● TASK BRIEF
Go to the line holding "Covid 19 (10, 1679)" in the entries below and write out exactly every line down to and including the line holding "Review (9, 2085)".

● THE INPUT
##########
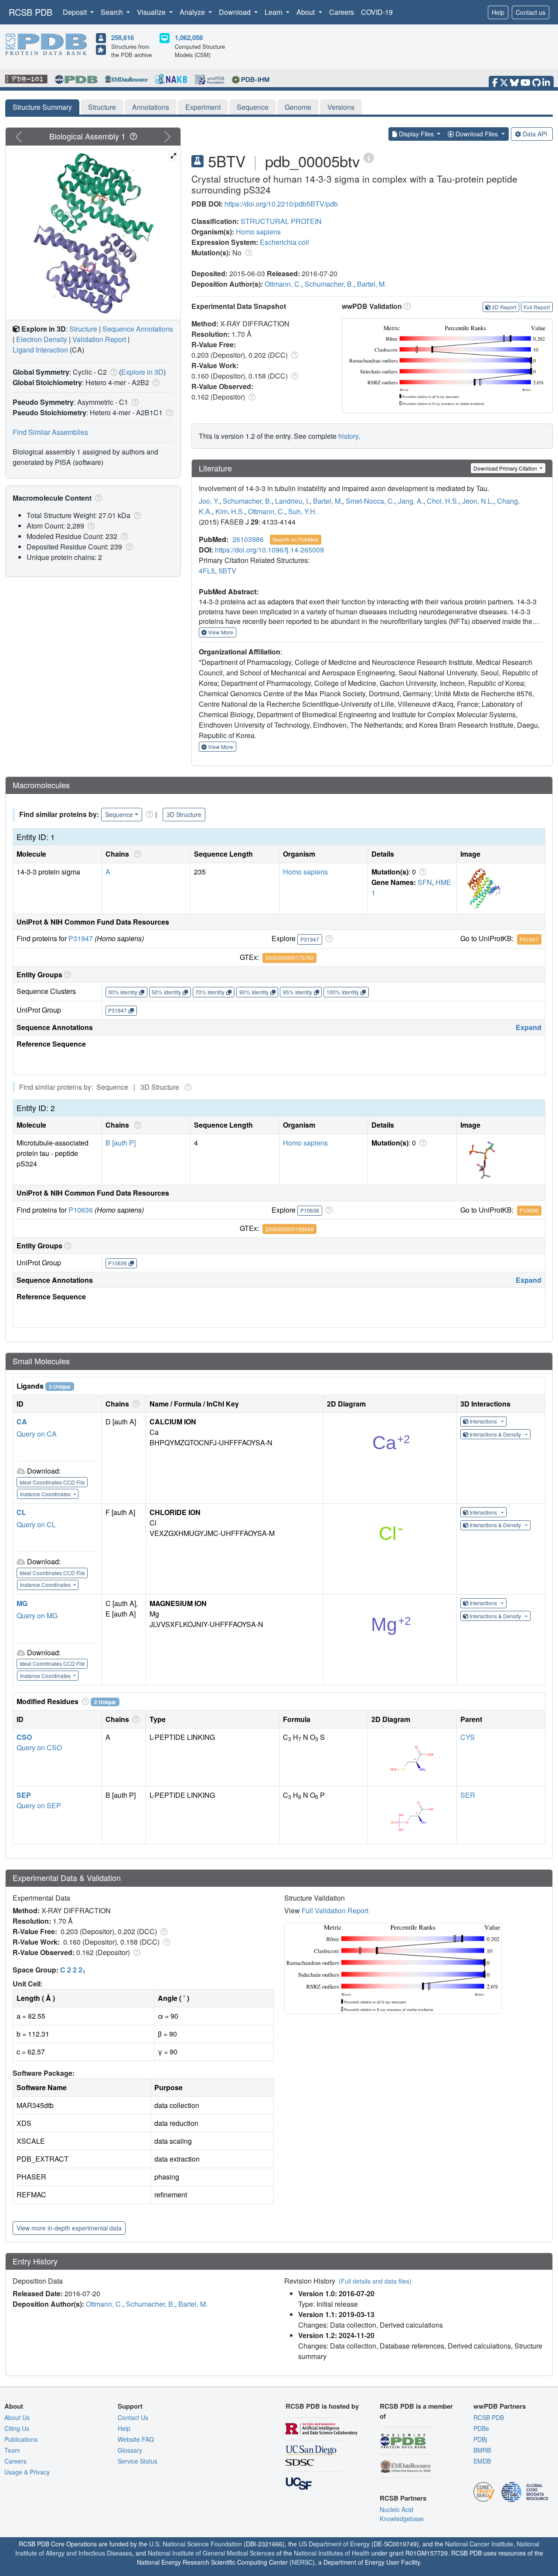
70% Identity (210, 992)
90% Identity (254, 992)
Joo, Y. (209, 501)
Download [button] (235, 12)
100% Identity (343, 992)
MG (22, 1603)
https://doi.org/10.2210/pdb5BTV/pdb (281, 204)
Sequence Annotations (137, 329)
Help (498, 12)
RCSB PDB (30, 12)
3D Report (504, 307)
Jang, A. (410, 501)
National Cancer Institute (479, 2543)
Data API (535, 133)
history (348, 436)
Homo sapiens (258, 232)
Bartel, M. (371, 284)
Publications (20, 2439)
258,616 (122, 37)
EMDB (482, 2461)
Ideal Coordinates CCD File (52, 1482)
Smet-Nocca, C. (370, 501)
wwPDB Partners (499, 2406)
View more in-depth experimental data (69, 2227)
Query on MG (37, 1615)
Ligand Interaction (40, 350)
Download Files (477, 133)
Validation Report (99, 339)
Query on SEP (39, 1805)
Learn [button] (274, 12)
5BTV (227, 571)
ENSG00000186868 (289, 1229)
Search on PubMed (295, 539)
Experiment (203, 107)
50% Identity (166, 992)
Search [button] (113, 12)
##########
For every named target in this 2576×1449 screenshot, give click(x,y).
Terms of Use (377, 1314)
##########
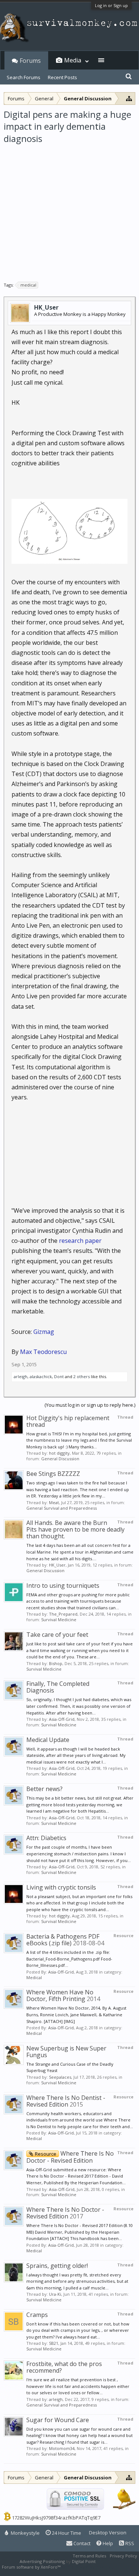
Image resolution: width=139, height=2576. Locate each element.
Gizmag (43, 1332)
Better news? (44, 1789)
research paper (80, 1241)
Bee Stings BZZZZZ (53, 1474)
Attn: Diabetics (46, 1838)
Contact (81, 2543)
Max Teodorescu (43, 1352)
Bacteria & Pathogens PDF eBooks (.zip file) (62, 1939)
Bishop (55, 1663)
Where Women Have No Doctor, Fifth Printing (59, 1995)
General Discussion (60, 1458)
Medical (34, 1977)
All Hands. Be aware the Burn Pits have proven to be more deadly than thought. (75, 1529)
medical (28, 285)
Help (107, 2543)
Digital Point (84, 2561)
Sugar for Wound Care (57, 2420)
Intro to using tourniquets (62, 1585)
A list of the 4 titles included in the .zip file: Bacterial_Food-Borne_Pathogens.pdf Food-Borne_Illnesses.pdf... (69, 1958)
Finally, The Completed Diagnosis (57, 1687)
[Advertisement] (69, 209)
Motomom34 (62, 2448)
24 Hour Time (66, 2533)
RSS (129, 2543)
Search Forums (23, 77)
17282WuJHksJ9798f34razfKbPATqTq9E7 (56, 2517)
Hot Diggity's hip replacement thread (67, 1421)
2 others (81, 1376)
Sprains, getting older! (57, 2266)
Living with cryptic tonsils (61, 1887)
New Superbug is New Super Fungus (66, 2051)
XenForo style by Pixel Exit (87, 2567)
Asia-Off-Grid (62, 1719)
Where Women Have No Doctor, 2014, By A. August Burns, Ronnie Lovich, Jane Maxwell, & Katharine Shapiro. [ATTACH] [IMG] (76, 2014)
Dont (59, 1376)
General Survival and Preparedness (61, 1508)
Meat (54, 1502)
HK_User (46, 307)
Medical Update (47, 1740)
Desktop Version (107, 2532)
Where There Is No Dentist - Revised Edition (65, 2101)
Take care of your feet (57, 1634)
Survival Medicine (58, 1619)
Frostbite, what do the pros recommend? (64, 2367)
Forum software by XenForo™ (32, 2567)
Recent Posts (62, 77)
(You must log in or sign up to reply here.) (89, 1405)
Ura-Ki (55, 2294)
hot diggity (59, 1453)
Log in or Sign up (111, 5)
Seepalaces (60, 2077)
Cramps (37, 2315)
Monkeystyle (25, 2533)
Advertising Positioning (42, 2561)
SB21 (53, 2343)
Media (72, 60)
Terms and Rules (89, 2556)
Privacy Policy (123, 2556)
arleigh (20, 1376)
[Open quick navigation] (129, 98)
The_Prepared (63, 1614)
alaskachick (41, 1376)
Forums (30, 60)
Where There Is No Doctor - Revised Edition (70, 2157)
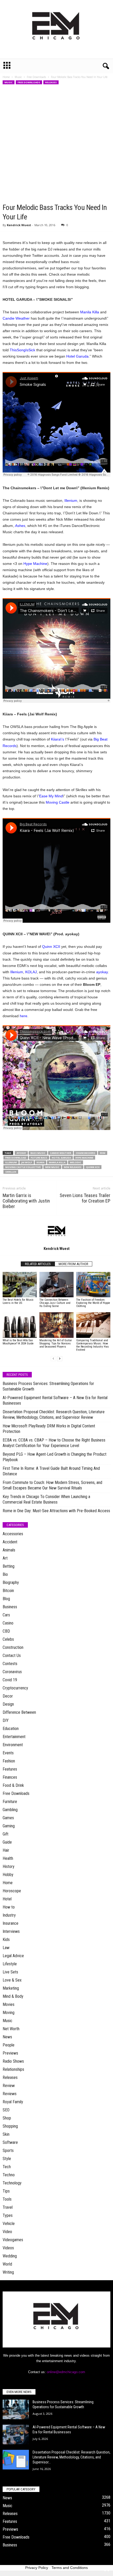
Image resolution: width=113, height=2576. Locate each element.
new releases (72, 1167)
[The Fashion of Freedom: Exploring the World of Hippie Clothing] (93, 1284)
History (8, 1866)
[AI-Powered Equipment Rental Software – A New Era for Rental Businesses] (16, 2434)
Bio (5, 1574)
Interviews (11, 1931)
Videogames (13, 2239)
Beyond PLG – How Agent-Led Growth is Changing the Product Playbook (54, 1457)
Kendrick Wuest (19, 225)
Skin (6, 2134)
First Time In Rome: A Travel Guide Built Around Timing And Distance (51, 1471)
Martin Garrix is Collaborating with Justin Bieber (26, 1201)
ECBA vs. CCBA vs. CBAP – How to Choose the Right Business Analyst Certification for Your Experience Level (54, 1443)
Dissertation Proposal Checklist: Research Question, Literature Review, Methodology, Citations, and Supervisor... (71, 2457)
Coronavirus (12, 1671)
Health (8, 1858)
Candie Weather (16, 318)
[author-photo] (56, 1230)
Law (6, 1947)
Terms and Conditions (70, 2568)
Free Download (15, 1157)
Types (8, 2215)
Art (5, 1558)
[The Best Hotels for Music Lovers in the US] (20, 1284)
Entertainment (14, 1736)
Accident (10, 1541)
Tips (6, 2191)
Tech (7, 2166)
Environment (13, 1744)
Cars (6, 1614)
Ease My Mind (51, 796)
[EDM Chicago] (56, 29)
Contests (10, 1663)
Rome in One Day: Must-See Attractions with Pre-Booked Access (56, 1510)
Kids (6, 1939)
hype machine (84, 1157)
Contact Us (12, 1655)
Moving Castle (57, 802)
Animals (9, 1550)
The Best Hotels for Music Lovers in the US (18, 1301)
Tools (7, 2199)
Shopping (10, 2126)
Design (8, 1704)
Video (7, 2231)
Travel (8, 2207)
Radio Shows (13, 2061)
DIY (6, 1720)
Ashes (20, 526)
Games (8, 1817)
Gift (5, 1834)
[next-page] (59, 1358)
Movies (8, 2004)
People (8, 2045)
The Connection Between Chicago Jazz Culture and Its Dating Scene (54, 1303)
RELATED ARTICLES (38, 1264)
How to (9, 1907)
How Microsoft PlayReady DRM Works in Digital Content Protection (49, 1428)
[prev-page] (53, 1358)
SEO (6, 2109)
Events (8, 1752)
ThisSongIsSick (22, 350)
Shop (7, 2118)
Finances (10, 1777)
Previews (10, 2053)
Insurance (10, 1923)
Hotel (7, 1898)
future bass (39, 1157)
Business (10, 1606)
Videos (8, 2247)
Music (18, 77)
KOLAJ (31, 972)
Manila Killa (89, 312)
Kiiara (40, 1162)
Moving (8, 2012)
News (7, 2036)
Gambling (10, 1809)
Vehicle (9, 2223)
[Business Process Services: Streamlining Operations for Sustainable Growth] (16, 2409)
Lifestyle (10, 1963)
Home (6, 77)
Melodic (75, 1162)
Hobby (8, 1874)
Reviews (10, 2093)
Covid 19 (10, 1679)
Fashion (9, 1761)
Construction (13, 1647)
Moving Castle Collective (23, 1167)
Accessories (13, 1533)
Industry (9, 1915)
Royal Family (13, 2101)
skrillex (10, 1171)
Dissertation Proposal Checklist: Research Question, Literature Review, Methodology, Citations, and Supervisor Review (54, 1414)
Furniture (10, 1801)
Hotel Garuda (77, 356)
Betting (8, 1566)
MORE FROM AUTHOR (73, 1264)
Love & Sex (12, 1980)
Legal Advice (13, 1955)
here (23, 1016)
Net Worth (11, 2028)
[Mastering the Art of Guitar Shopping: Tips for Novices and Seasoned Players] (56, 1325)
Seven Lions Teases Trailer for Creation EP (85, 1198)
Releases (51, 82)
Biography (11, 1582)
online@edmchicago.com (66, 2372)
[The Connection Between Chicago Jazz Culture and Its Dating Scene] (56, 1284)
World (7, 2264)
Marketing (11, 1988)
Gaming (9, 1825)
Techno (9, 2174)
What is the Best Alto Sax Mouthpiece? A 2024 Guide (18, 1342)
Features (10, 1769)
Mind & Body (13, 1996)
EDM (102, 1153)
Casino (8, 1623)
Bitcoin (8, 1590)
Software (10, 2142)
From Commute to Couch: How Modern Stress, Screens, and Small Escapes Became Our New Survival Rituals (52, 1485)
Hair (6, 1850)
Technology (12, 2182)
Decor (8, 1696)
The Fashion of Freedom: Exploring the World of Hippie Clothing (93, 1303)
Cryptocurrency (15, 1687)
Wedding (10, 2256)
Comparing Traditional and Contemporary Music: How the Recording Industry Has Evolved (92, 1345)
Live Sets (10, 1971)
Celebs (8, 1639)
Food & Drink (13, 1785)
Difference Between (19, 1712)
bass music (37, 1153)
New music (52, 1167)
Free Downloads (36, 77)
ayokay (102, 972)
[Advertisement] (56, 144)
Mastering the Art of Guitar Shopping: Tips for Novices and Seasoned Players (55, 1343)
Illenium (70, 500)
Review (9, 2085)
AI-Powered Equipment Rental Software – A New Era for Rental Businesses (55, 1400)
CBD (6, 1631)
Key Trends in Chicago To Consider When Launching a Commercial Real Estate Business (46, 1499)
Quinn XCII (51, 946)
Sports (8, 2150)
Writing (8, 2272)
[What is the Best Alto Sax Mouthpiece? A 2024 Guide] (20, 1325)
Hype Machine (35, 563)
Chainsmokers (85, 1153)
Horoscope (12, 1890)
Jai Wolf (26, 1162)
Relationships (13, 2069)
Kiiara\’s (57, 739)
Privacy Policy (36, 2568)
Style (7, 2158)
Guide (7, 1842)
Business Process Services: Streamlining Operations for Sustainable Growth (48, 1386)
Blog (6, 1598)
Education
##########
● SOLUTION TO THIS TASK
Covid 19 (10, 1679)
Fashion (9, 1761)
Construction (13, 1647)
Moving Castle Collective (23, 1167)
Accessories (13, 1533)
Industry (9, 1915)
Royal Family (13, 2101)
skrillex (10, 1171)
Dissertation Proposal Checklist: Research Question, Literature Review, Methodology, Citations, and Supervisor Review (54, 1414)
Furniture (10, 1801)
Hotel Garuda (77, 356)
Betting (8, 1566)
MORE FROM AUTHOR (73, 1264)
Love & Sex (12, 1980)
Legal Advice (13, 1955)
here (23, 1016)
Net Worth (11, 2028)
[Mastering the Art of Guitar Shopping: Tips for Novices and Seasoned Players] (56, 1325)
Seven Lions Teases Trailer for Creation EP (85, 1198)
Releases (51, 82)
Biography (11, 1582)
online@edmchicago.com (66, 2372)
[The Connection Between Chicago Jazz Culture and Its Dating Scene] (56, 1284)
World (7, 2264)
Marketing (11, 1988)
Gaming (9, 1825)
Techno (9, 2174)
What is the Best Alto Sax Mouthpiece? A 2024 Guide (18, 1342)
Features (10, 1769)
Mind & Body (13, 1996)
EDM (102, 1153)
Casino (8, 1623)
Bitcoin (8, 1590)
Software (10, 2142)
From Commute to Couch: How Modern Stress, Screens, and Small Escapes Became Our New Survival Rituals (52, 1485)
Hair (6, 1850)
Technology (12, 2182)
Decor (8, 1696)
The Fashion of Freedom: Exploring the World of Hippie Clothing (93, 1303)
Cryptocurrency (15, 1687)
Wedding (10, 2256)
Comparing Traditional and Contemporary Music: How the Recording Industry Has Evolved (92, 1345)
Live Sets (10, 1971)
Celebs (8, 1639)
Food & Drink (13, 1785)
Difference Between (19, 1712)
bass music (37, 1153)
New music (52, 1167)
Free Downloads (36, 77)
ayokay (102, 972)
[Advertisement] (56, 144)
Mastering the Art of Guitar Shopping: Tips for Novices and Seasoned Players (55, 1343)
Illenium (70, 500)
Review (9, 2085)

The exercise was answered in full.